[Dataset rows]
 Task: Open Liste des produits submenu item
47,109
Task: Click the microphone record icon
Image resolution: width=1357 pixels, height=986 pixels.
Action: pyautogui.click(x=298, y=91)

[Task requirements] Format the material above as a JSON list of strings with one string per line, and leave out any blank lines.

[Completed task]
[
  " Task: Open Liste des produits submenu item",
  "47,109",
  "Task: Click the microphone record icon",
  "Image resolution: width=1357 pixels, height=986 pixels.",
  "Action: pyautogui.click(x=298, y=91)"
]